Today was a scorcher. I mean, it was ridiculously hot. So hot that the "breeze" was just a bunch of hot air blowing around and the biting flies were out. This of course meant that I had no choice than to get in the water. Now, normally, I love being in the water. But after all this shark nonsense, I haven't been too keen on getting in. Today was a different story. I'll admit, the water was refreshing, and I was glad to have gotten in...until something hit my foot. It was probably just a giant rock, but I was outta there. No. Thank. You. (Insert crossing arm emoji).
So there I was, lying out in the sun. Trying to get my tan on. I don't know about any of you, but sand is perhaps one of the most uncomfortable places to lay down - I was practically sculpting the sand so I was comfortable. Sleep did not come easily though, as my brother was "singing" the Star Wars score, among other movie scores. So I was left with my thoughts - millions of them.
I'm going to admit: I'm not happy 100% of the time. I know it's hard to believe, but alas, it's true. And today happened to be one of those days. I had just received some news and quickly hid my face to conceal the tears that were rolling down my cheeks. It's not always easy to say, "it's okay, I'm going to be okay." Because right now, I don't feel okay. Right now, I want to be snuggled in my bed, surrounded by macarons and Netflix, free to feel however I want. The Netflix will probably come later. Macarons are just so darn expensive.
While I was getting ready to go out, a song came on my phone by The Brilliance.
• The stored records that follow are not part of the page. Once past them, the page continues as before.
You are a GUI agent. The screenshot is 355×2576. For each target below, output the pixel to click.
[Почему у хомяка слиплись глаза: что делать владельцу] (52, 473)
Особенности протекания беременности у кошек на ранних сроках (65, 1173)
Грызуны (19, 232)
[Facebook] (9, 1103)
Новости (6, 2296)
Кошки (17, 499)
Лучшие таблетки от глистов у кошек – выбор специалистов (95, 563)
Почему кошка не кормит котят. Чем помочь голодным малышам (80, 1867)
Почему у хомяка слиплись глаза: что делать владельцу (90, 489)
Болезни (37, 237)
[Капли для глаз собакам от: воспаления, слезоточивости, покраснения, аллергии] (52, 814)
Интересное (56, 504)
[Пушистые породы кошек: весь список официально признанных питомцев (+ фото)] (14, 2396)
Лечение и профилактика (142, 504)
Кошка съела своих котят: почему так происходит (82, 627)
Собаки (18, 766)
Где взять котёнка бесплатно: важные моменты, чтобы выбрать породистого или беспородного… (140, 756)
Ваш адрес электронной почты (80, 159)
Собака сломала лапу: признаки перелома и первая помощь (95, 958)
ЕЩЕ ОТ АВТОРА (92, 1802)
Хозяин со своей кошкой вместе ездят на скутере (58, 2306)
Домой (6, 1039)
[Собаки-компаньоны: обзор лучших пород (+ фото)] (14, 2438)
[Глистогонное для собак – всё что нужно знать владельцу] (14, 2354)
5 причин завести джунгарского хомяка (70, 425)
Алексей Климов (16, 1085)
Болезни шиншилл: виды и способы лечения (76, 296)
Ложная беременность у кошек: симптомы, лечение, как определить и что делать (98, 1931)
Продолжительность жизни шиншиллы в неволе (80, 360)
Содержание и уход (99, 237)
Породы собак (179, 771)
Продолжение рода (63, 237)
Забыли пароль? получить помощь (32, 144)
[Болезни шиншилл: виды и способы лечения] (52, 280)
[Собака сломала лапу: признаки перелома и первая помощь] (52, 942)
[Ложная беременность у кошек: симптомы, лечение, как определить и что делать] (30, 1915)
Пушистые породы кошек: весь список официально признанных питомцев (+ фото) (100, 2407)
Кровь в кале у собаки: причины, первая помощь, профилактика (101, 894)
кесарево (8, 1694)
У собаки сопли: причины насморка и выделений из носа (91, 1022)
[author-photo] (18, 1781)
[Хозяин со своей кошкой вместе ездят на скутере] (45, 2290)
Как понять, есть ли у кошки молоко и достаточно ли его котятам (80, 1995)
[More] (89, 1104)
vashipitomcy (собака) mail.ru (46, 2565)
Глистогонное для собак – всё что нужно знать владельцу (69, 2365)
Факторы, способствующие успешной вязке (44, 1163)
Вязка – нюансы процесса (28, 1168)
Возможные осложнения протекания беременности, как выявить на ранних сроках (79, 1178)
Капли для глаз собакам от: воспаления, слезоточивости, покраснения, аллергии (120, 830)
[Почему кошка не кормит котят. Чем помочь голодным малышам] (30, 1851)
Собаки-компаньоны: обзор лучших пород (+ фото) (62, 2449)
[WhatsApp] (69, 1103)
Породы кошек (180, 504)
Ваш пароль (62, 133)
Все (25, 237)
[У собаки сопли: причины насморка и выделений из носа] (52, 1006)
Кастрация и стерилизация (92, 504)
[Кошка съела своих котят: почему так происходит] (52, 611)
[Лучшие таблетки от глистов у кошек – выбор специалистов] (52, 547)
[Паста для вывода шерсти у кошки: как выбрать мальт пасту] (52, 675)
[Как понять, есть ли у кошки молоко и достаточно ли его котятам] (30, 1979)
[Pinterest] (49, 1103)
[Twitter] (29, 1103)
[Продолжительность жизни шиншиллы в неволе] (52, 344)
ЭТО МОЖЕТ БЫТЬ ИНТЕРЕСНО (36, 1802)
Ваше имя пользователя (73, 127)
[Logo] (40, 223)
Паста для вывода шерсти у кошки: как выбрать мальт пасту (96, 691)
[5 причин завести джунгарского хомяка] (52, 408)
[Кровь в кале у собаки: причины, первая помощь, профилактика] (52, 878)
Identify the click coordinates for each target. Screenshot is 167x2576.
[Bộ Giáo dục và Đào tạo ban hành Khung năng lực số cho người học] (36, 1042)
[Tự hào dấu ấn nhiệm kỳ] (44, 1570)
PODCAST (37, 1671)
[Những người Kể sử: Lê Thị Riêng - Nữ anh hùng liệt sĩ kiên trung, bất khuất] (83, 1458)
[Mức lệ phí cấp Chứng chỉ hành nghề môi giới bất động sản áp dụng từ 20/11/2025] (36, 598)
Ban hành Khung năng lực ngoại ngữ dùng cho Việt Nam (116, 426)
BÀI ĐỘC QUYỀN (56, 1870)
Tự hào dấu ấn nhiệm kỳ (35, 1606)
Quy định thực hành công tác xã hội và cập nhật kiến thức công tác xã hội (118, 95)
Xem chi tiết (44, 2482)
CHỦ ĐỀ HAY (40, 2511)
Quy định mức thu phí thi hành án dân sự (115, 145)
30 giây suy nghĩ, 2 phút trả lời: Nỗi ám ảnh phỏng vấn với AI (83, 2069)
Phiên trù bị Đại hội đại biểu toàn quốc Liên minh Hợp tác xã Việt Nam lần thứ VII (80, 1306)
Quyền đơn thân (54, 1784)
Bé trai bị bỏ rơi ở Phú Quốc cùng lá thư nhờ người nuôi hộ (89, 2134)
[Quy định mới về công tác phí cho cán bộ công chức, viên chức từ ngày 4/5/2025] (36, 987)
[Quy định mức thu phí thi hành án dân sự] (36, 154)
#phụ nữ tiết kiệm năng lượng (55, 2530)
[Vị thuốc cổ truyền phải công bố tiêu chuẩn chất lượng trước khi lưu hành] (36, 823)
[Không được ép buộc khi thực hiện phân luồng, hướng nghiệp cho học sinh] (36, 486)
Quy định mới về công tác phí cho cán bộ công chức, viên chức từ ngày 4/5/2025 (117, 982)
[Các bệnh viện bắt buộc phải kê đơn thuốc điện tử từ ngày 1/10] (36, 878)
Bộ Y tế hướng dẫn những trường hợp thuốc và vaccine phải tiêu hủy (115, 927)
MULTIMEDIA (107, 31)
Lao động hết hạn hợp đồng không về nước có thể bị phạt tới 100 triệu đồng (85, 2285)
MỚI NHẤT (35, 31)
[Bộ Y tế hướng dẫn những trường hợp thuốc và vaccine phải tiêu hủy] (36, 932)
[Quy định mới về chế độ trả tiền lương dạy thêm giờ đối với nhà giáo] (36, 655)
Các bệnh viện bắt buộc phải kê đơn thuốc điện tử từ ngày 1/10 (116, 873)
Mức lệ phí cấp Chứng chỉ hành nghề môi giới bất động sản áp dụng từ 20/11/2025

I met the members of the group a year ago when I was at the Calvin Symposium and have fallen in love with their music. The Sun Will Rise came on (which is one of my favorites) and I felt more at peace about everything.
"The sun will rise, the sun will rise bringing life to the earth as it springs from the ground. The sun will rise, the sun will rise; won't you dry all your tears, lay your burden down?"
It's a simple message, but ever so powerful. The sun will still rise, even in seasons of sadness. So dry your tears, give your burdens to your Father and keep on keeping on. There are going to be times when God has a different plan for you - that's okay. Trust in Him and remember He has everything planned out. And it's gonna be great.
So now I'm going to eat some chili on this not so chilly day, and go hang out in OCM. I think they have fried food, so that will probably happen.
Remember that you are loved. God has a door that He will open for you, probably when you least expect it. Be patient. Enjoy every moment in front of you.